Task requirements: Rewrite the data from the line with "Where should I click to: Click 'Написать" up to and including the line with "(x=1173, y=16)", swapping "button" for "control" and leaving everything else untouched.
#####
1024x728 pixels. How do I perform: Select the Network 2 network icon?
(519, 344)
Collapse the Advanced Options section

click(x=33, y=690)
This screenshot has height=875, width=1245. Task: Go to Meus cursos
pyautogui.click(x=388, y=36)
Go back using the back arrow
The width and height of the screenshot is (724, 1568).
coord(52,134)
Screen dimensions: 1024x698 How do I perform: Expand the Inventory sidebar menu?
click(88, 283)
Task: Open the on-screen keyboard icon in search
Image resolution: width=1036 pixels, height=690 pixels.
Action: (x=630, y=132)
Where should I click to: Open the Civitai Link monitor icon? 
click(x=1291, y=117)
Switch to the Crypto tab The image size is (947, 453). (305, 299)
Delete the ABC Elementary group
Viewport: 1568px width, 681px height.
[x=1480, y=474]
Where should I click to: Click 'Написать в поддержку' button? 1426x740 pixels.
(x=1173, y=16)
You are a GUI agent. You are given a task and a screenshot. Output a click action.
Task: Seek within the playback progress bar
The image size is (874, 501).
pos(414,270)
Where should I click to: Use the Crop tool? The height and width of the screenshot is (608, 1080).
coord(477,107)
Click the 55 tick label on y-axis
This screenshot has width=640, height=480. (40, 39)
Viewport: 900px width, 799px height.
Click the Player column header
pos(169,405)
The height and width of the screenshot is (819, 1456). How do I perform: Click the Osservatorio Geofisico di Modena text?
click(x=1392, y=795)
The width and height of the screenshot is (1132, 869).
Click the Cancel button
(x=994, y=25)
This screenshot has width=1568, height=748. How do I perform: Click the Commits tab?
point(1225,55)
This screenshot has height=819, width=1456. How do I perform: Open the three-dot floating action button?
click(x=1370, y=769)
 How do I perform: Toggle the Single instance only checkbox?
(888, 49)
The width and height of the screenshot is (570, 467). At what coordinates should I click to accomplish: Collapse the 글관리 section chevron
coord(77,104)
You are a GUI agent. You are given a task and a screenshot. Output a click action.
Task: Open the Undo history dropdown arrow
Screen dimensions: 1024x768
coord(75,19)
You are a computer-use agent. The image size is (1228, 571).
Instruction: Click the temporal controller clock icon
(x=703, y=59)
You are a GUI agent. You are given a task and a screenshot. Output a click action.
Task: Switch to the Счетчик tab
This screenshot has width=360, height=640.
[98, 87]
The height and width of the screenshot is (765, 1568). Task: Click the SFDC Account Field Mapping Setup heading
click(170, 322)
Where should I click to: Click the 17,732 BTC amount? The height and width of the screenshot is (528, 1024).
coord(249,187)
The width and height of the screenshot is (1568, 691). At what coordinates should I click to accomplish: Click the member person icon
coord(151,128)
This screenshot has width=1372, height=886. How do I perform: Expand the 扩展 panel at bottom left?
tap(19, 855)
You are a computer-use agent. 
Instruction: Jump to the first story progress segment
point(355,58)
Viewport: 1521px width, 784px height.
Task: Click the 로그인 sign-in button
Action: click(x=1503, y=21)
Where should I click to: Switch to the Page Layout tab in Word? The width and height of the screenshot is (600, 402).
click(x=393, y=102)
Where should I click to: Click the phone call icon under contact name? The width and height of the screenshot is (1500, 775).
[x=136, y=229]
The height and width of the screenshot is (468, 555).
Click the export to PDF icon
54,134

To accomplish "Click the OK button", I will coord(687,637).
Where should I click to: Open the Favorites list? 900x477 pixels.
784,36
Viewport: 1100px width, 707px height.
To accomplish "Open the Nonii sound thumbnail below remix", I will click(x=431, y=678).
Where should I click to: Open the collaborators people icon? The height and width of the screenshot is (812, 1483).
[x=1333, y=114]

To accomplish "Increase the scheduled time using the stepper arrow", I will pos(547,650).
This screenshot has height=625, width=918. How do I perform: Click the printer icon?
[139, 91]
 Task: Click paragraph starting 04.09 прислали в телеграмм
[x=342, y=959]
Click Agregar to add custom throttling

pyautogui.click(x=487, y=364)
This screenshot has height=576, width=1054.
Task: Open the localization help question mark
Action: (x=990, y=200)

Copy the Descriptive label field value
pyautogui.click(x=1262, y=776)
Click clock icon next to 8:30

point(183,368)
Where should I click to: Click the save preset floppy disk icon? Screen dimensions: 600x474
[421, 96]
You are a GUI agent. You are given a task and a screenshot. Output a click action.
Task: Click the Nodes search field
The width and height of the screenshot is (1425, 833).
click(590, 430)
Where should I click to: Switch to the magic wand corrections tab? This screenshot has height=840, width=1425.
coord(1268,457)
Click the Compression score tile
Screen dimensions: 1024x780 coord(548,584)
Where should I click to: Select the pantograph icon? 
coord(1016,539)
#####
Solution for this exercise:
Where should I click to: Click 'Написать в поддержку' control? 1426x740 pixels.
(x=1173, y=16)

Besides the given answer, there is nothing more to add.